Victor lo apartó con frialdad:
—¡Busca a tus parientes! ¡No te me pegues, niño!
Se dio la vuelta y se dirigió al café. Detrás de él, los sollozos se hicieron más fuertes:
—¡Esta vez digo la verdad! ¡Mi mamá está ahí!
Algunas risitas burlonas se escucharon en la multitud. Victor empujó la puerta del café, pero antes de entrar miró hacia atrás. El niño se dejó caer al suelo, abrazando el osito, los hombros pequeños sacudidos por el llanto. Levantó la cabeza y lo miró.
Aquella mirada no era un simple berrinche: era la mirada de alguien a punto de perder toda esperanza. Victor se estremeció y forzó su cuerpo a girar.
En el café, sentado, su mano temblaba sobre la taza. En su mente resonaban las palabras: “¡Mi mamá está ahí!” Un grito que se clavó como astilla.
Esa noche, en su mansión, el eco de los pasos en los pasillos lo perseguía. Bebió whisky, pero al cerrar los ojos, veía el rostro del niño: las lágrimas, los ojos suplicantes.

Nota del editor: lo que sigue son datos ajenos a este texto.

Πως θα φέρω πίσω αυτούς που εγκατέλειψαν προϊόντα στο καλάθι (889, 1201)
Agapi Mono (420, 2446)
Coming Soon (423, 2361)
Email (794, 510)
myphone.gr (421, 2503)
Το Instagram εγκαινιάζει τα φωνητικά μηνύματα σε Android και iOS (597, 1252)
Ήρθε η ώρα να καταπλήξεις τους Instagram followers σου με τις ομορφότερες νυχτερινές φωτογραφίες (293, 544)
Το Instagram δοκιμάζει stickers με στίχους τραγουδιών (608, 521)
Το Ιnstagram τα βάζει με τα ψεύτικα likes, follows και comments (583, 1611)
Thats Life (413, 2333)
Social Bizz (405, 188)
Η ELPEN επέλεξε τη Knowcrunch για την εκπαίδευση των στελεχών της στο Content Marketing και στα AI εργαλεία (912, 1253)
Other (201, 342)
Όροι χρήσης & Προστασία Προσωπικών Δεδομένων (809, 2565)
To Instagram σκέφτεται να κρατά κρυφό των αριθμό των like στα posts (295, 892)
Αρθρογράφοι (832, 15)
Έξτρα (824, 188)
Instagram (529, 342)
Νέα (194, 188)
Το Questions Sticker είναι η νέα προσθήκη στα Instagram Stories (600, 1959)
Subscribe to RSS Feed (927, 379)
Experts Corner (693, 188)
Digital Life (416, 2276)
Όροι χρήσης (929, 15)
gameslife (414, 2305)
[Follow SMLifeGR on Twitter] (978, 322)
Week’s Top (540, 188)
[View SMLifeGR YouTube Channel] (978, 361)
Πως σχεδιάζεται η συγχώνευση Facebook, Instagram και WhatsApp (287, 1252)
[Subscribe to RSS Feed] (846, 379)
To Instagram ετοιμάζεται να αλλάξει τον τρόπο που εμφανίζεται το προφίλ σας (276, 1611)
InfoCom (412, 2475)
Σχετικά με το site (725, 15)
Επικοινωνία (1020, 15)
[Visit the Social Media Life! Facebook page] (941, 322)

Al dormitar, soñó con sí mismo cuando tenía ocho años, levantando la mano en busca de ayuda, y los adultos pasando de largo. Esa imagen se fundió con el rostro del niño.
Victor despertó sobresaltado, empapado en sudor. “Esos ojos… no puedo ignorarlos”, murmuró. Algo dentro de él, enterrado por años, comenzaba a resquebrajarse: compasión, dolor olvidado, abandono.
Al amanecer, Victor salió en su Mercedes. Debería haber estado camino a una reunión millonaria, pero en cambio, sus pensamientos lo llevaban de regreso a aquella calle, al contenedor, al niño… y al misterio que pronto estremecería a toda la ciudad.